PROBLEM TO SOLVE: Set down exactly the lines from the one containing "Given: Toggle the" to the final line of the records below, with every picture omitted.
+++ EXERCISE INPUTS
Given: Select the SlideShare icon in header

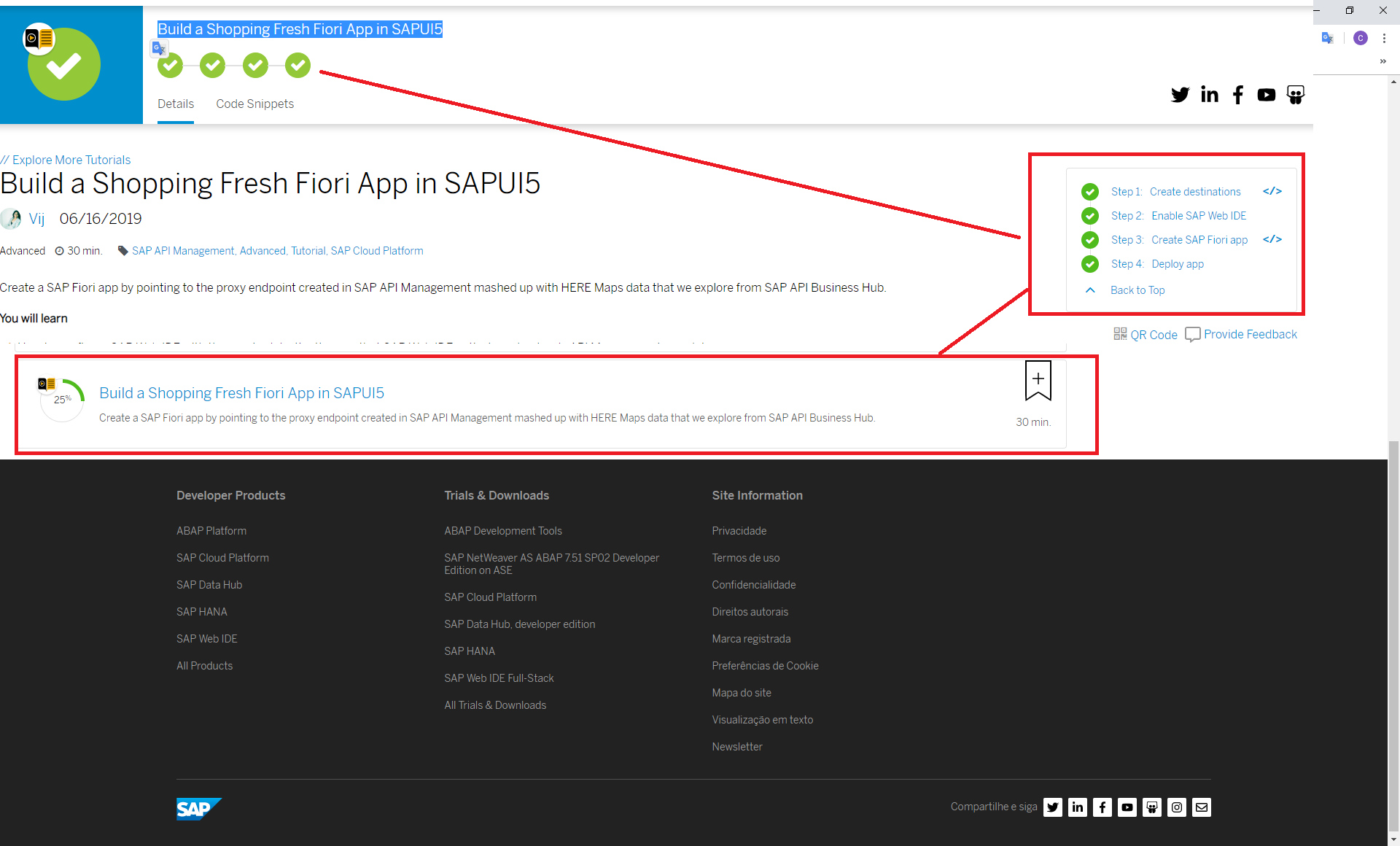Looking at the screenshot, I should click(1295, 94).
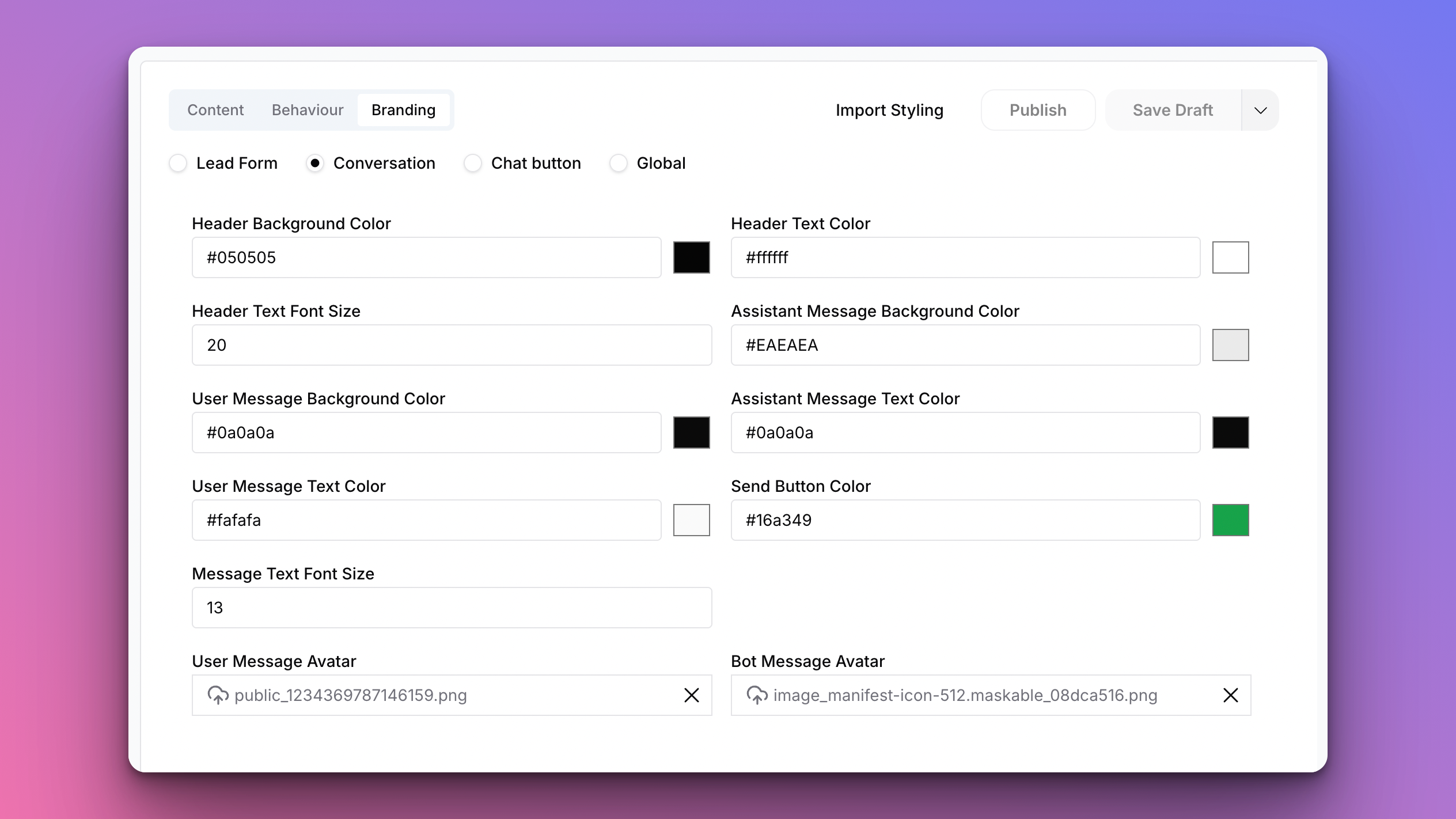The image size is (1456, 819).
Task: Click upload icon for User Message Avatar
Action: (x=218, y=695)
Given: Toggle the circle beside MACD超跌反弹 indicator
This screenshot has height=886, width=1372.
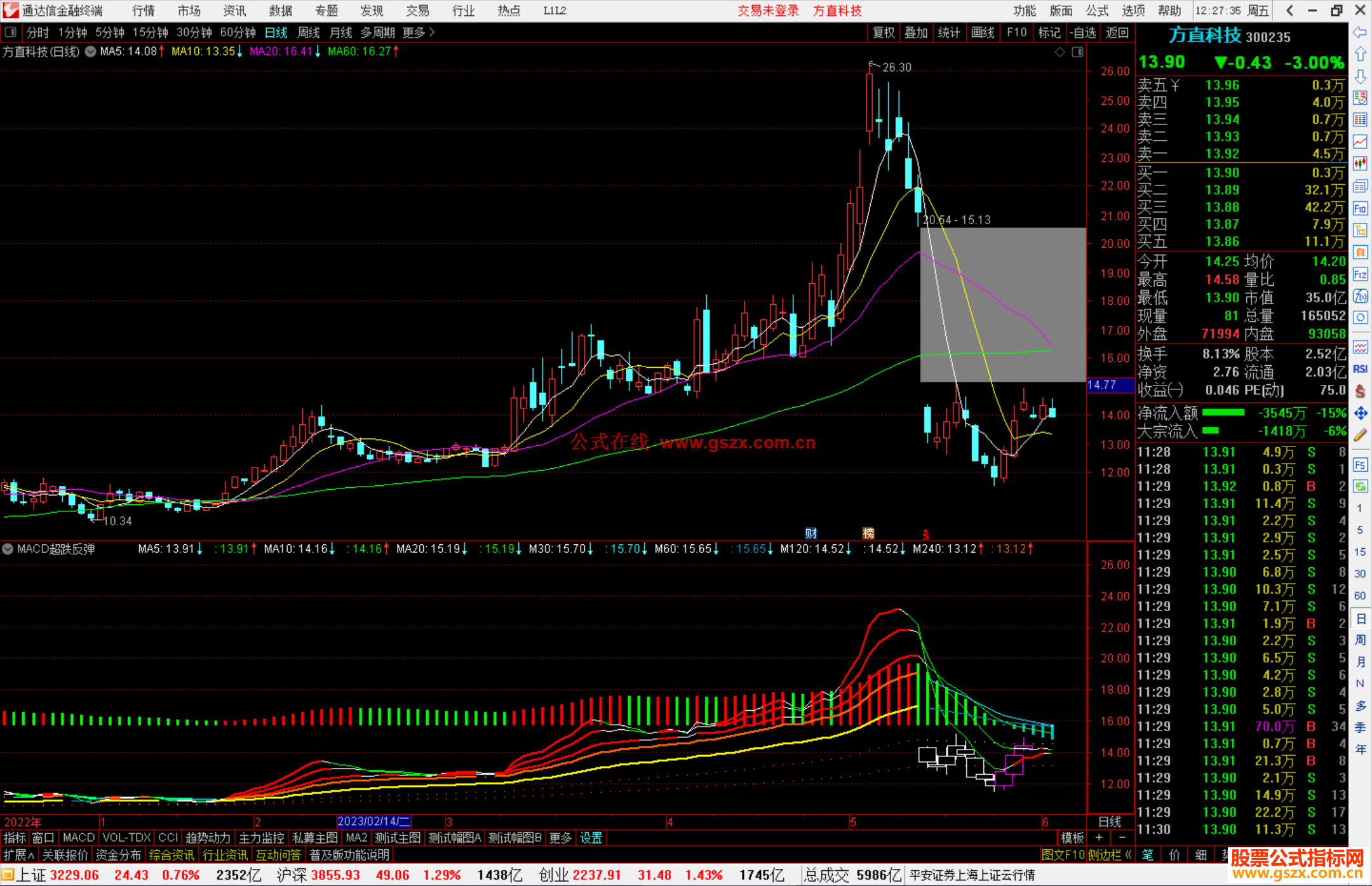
++++++
PROBLEM SOLUTION:
Given: Toggle the circle beside MACD超跌反弹 indicator
This screenshot has height=886, width=1372.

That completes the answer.